Contemporary radical Islamists have appropriated this language to exhort their cadres to armed political opposition, which they legitimize under the rubric of jihad. Afsaruddin shows that the multivalent connotations of jihad and shahid recovered from the formative period lead us to question the assertions of those who maintain that belligerent and militant interpretations preserve the earliest and only authentic understanding of these two key terms. Retrieval of these multiple perspectives has important implications for our world today in which the concepts of jihad and martyrdom are still being fiercely debated.







Note: My nickname – interes








Monday, September 21, 2015

The Nature and Function of Intuitive Thought and Decision Making (repost)




Lauri Järvilehto, "The Nature and Function of Intuitive Thought and Decision Making"


English | 2015 | ISBN-10: 3319181750 | 86 pages | pdf | 1 MB




This book focuses on the very nature and function of intuitive thought. It presents an up-to-date scientific model on how the non-conscious and intuitive thought processes work in human beings. The model is based on mainstream theorizing on intuition, as well as qualitative meta-analysis of the empirical data available in the research literature. It combines recent work in the fields of philosophy of mind, cognitive psychology and positive psychology. While systematic research in intuition is relatively new, there is an abundance of positions advocating more or less imaginative ideas of what intuition is about, ranging from quantum mechanical phenomena to new age ideologies. Research in the past few decades, in particular by proponents of the dual processing theory of thought such as Daniel Kahneman and Jonathan Evans, offers powerful tools to address and evaluate the question of intuition without the need to resort to spiritual entities. Within the framework of the dual processing theory, backed up by findings in positive psychology, intuition turns out to be the capacity to carry out complex cognitive operations within a specific domain of operations familiar to the agent.

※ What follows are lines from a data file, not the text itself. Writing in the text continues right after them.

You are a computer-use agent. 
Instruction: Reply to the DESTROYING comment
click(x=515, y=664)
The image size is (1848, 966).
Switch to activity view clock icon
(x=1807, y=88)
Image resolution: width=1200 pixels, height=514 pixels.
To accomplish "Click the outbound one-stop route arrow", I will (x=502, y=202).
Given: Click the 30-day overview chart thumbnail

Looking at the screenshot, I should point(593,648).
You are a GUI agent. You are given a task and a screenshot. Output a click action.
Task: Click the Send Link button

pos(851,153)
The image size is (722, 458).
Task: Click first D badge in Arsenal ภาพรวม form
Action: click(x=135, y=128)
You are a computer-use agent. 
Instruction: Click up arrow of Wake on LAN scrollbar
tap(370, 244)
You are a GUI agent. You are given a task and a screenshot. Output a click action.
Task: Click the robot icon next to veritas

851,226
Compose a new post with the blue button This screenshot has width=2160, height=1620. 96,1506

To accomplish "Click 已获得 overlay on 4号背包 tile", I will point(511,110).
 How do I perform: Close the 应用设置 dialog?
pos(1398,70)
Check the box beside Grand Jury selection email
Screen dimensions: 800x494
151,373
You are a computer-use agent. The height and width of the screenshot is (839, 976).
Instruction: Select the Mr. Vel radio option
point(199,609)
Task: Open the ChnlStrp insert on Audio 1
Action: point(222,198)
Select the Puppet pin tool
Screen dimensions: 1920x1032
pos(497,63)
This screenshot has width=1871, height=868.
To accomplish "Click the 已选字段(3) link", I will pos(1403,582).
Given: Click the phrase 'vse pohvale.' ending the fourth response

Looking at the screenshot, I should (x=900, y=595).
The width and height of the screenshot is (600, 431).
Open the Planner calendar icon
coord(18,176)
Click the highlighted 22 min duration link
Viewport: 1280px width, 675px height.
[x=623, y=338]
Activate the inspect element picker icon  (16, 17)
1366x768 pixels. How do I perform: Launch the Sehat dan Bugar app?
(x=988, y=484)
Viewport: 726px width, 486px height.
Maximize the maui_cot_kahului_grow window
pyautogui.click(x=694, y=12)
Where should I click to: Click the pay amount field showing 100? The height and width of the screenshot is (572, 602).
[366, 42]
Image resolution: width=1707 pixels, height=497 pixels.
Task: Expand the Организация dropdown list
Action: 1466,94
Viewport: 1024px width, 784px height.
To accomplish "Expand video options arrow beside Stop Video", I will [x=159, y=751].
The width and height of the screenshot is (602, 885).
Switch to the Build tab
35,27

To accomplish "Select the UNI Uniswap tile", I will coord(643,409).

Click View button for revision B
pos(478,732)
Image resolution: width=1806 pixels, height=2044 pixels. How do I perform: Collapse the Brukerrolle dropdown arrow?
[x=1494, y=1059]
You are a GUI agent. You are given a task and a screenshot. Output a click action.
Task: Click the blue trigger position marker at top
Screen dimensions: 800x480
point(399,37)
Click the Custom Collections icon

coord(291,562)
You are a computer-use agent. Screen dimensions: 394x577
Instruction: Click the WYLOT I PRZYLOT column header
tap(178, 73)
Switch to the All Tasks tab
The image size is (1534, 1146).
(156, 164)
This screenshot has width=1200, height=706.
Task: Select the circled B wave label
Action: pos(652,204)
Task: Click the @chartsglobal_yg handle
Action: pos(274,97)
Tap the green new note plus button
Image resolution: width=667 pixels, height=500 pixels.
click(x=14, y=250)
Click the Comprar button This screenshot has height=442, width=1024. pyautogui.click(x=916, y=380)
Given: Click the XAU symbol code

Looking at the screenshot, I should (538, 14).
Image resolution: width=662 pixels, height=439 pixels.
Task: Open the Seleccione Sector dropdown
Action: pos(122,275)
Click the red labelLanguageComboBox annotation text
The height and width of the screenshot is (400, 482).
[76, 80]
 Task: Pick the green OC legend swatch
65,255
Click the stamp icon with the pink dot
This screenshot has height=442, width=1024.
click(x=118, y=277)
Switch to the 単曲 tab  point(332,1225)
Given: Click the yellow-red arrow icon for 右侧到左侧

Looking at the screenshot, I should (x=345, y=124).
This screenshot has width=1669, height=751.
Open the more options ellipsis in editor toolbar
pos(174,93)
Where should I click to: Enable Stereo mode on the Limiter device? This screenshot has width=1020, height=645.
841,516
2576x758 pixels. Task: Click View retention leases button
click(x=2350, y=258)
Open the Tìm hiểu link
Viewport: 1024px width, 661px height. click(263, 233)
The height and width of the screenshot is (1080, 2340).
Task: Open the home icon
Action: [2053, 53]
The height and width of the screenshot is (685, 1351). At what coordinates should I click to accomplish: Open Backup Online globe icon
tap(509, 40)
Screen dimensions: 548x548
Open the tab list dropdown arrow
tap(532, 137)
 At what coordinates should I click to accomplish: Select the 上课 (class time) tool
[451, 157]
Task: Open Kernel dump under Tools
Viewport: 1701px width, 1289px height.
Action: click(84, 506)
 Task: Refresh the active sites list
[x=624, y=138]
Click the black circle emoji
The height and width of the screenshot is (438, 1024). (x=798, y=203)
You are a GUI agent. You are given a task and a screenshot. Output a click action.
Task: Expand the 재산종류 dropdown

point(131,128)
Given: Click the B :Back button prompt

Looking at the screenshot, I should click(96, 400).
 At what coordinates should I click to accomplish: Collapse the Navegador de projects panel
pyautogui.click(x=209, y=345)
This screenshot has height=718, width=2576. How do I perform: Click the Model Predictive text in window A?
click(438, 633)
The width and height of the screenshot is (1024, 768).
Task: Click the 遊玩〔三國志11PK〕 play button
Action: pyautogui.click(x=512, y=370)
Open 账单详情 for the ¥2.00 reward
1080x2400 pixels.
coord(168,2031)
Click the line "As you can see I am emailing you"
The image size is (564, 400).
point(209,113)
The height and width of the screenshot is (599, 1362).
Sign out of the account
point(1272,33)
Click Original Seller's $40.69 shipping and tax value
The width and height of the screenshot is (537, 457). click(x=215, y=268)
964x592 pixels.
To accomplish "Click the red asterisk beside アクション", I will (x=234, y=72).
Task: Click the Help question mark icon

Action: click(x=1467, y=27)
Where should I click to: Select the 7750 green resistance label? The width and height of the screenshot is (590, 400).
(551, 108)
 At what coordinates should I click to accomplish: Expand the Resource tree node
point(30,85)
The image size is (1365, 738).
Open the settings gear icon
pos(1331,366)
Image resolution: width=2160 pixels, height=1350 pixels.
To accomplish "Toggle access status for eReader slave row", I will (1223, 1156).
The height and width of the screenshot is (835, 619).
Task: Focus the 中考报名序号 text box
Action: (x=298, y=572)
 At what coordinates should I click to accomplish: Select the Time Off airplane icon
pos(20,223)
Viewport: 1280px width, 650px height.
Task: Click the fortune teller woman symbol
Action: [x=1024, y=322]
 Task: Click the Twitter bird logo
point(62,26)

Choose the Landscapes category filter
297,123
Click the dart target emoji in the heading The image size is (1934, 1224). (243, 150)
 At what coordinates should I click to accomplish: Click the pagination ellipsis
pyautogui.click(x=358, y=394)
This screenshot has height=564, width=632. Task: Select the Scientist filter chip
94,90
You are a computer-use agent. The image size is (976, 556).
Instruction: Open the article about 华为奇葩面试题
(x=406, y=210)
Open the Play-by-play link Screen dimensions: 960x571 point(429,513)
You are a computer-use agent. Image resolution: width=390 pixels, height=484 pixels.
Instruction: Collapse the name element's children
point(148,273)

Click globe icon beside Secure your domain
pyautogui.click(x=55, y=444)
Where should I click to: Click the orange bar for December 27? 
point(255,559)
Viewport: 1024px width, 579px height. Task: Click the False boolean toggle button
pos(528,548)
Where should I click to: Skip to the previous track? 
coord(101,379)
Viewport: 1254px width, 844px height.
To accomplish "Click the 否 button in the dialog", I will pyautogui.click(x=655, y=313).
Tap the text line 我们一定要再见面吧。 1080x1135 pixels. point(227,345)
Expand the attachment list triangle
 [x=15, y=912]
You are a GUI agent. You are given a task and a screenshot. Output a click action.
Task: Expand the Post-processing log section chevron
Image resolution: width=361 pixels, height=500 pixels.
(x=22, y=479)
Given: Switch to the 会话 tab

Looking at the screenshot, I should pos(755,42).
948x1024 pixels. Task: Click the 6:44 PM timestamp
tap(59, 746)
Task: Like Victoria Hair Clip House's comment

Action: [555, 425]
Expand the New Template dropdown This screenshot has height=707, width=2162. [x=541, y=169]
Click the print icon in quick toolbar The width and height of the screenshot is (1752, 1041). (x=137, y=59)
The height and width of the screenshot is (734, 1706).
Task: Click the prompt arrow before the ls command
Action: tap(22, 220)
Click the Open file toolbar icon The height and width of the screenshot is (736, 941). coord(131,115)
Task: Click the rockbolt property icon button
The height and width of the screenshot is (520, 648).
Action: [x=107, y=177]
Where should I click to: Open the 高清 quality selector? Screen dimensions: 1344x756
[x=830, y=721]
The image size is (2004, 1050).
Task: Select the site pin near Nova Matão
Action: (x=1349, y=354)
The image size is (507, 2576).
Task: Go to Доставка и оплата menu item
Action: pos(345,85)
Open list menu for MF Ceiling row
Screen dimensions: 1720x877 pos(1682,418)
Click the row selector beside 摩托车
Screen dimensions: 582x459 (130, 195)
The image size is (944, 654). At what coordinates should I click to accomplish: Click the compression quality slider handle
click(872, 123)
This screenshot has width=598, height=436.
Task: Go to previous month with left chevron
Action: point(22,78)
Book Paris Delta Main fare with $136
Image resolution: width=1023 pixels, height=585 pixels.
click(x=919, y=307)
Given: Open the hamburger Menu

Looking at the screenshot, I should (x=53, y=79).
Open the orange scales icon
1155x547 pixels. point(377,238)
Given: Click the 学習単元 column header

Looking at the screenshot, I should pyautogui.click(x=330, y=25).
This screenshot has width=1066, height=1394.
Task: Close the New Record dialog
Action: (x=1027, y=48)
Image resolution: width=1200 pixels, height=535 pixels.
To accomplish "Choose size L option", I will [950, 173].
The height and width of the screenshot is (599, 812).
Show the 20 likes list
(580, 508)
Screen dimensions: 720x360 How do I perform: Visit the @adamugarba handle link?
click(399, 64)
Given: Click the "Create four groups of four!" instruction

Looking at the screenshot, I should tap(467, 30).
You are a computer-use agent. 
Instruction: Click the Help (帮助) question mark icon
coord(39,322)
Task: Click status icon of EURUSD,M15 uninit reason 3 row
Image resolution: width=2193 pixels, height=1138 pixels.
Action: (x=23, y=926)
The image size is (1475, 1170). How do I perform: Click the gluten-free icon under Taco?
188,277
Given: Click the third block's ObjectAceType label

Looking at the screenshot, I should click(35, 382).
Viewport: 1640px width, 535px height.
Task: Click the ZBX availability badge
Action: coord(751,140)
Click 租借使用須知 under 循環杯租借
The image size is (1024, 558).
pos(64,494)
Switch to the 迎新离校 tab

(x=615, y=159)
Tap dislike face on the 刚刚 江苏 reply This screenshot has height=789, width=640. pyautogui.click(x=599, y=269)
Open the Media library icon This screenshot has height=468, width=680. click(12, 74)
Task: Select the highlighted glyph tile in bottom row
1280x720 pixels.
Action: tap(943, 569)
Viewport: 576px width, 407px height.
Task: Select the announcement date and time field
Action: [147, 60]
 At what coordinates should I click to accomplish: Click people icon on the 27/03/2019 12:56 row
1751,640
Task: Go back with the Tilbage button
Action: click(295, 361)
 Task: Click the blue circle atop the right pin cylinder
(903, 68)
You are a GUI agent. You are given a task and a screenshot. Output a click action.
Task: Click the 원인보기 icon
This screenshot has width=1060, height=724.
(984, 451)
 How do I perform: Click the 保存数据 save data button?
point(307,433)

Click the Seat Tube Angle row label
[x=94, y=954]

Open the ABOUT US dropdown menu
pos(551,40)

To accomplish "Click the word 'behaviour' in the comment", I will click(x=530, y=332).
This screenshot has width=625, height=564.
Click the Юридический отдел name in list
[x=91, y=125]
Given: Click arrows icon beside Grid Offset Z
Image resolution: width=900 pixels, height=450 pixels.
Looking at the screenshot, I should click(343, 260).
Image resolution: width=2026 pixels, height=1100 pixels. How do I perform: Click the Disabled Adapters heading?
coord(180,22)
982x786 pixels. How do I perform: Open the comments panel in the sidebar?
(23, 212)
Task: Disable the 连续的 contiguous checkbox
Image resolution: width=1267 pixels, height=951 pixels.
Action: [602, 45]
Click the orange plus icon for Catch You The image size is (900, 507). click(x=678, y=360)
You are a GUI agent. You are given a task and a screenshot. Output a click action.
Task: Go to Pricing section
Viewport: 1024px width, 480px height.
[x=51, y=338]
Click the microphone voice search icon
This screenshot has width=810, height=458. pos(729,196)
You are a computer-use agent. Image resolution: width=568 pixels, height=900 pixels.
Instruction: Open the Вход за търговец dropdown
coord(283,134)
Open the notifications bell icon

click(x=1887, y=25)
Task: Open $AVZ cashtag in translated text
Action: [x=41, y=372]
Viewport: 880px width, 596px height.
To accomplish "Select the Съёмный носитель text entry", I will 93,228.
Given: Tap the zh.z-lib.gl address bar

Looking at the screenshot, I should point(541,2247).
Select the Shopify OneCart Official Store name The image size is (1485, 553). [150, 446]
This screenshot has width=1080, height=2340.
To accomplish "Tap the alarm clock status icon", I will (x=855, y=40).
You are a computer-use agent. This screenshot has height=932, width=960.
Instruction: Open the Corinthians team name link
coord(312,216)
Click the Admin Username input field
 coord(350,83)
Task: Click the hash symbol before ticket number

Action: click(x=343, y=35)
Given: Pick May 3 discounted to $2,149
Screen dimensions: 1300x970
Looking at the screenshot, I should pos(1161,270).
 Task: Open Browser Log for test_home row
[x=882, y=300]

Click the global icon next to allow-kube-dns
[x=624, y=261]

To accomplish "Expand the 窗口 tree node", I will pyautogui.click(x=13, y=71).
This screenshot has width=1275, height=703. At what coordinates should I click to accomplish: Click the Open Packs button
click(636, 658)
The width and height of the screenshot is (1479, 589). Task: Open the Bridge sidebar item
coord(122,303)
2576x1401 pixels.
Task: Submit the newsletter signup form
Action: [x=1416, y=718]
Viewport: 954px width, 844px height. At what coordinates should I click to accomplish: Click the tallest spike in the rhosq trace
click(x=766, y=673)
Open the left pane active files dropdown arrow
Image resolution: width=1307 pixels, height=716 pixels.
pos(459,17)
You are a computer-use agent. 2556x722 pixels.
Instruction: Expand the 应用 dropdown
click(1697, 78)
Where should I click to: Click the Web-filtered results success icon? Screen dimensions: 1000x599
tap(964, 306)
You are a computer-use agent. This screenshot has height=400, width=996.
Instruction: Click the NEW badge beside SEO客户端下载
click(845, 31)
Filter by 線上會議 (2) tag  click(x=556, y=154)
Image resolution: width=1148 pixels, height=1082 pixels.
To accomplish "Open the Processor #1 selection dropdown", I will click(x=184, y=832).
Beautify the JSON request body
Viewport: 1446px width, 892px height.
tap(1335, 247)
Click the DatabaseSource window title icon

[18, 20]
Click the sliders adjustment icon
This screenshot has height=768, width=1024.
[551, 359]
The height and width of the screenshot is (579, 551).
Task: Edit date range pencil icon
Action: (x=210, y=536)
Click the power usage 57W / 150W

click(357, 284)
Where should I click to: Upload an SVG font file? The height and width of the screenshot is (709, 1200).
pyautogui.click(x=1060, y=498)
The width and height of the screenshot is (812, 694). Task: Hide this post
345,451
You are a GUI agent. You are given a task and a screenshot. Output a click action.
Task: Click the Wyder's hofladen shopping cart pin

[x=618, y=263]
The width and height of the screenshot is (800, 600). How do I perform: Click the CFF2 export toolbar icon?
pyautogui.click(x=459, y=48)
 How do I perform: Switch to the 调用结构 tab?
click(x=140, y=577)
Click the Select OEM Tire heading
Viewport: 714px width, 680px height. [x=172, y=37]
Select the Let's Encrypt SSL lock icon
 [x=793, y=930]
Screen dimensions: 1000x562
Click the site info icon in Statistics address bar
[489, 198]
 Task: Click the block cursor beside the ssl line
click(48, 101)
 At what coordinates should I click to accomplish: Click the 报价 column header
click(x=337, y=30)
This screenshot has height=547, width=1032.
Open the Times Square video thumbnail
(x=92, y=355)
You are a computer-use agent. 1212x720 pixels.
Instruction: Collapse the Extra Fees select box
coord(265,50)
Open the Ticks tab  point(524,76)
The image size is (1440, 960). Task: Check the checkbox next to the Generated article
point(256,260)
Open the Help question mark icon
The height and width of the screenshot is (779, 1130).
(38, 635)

Saturday, September 12, 2015

Ancient Economic Thought




Ancient Economic Thought (Routledge Studies in the History of Economics) by Betsy Price


English | Oct. 29, 1997 | ISBN: 0415149304 | 276 Pages | PDF | 1,5 MB




This book explores the interrelationship between economic practice and religion, ethics and social structure in a number of ancient cultures, including ancient East Indian, Hebraic, Greek, Hellenistic, Roman and emerging European cultures.